───── Material for the task ─────

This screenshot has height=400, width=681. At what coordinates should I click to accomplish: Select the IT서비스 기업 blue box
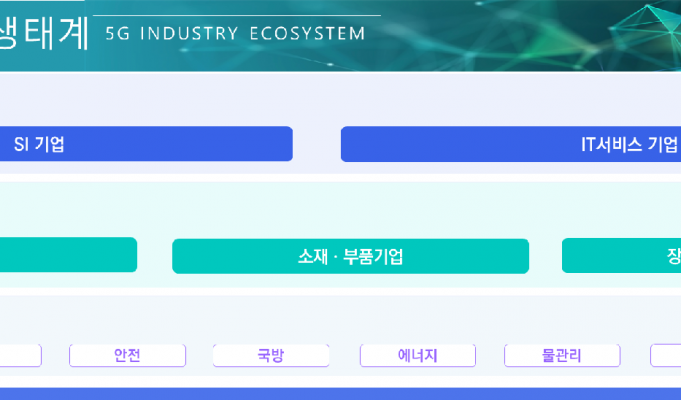tap(511, 144)
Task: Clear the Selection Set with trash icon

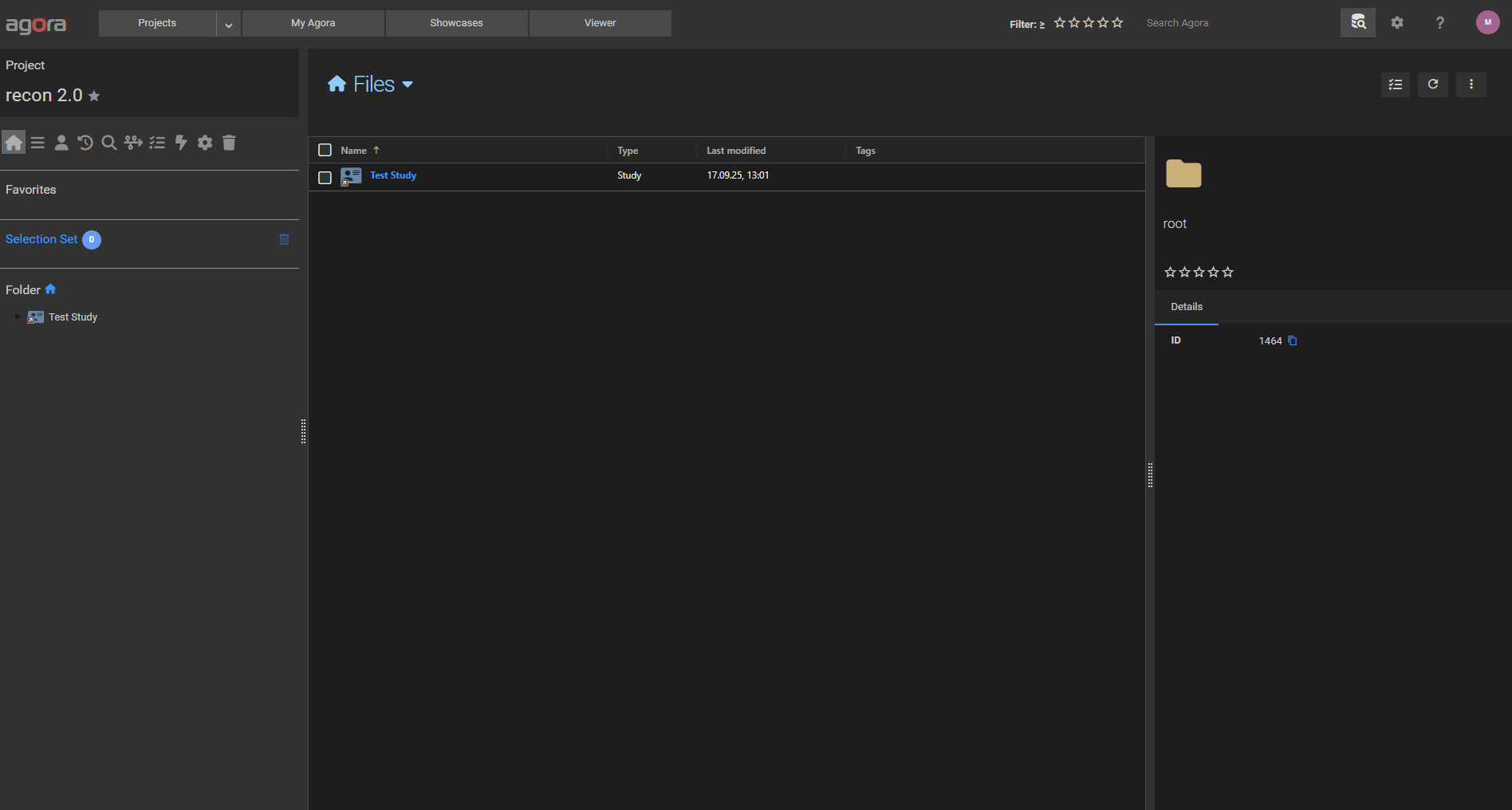Action: point(284,240)
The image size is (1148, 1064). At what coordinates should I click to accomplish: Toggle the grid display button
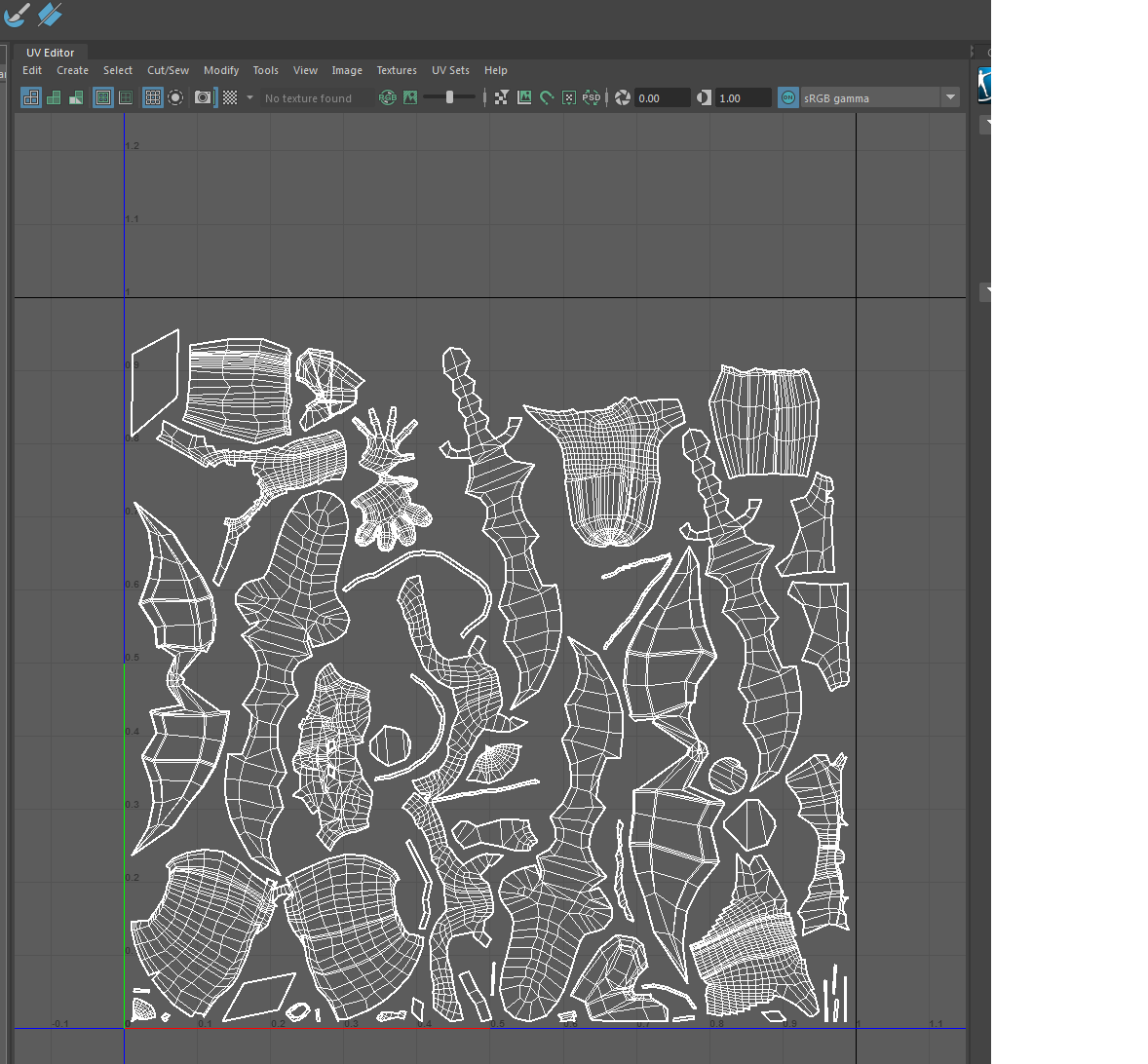tap(153, 97)
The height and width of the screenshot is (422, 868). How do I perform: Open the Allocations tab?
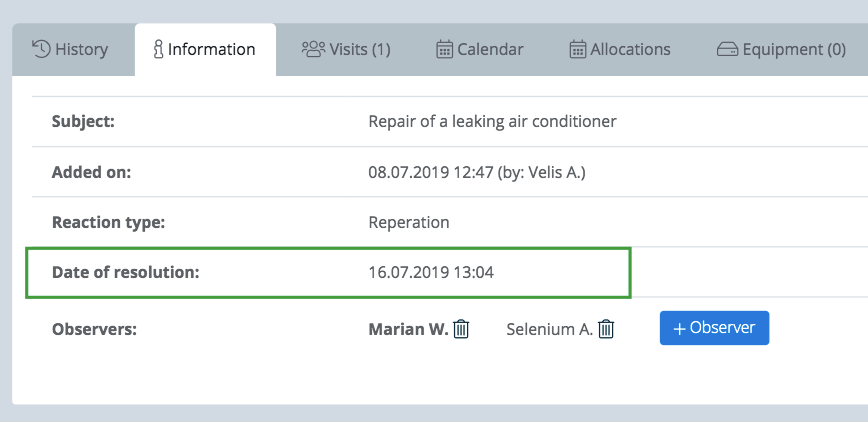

─────

■ What this task involves: When copying, output the data exactly and leave out the pictures.

■ Answer area:
This screenshot has height=400, width=681. At what coordinates should I click to accomplish: Select the IT서비스 기업 blue box
tap(511, 144)
Task: Clear the Selection Set with trash icon

Action: point(284,240)
The image size is (1148, 1064). At what coordinates should I click to accomplish: Toggle the grid display button
tap(153, 97)
The height and width of the screenshot is (422, 868). How do I perform: Open the Allocations tab?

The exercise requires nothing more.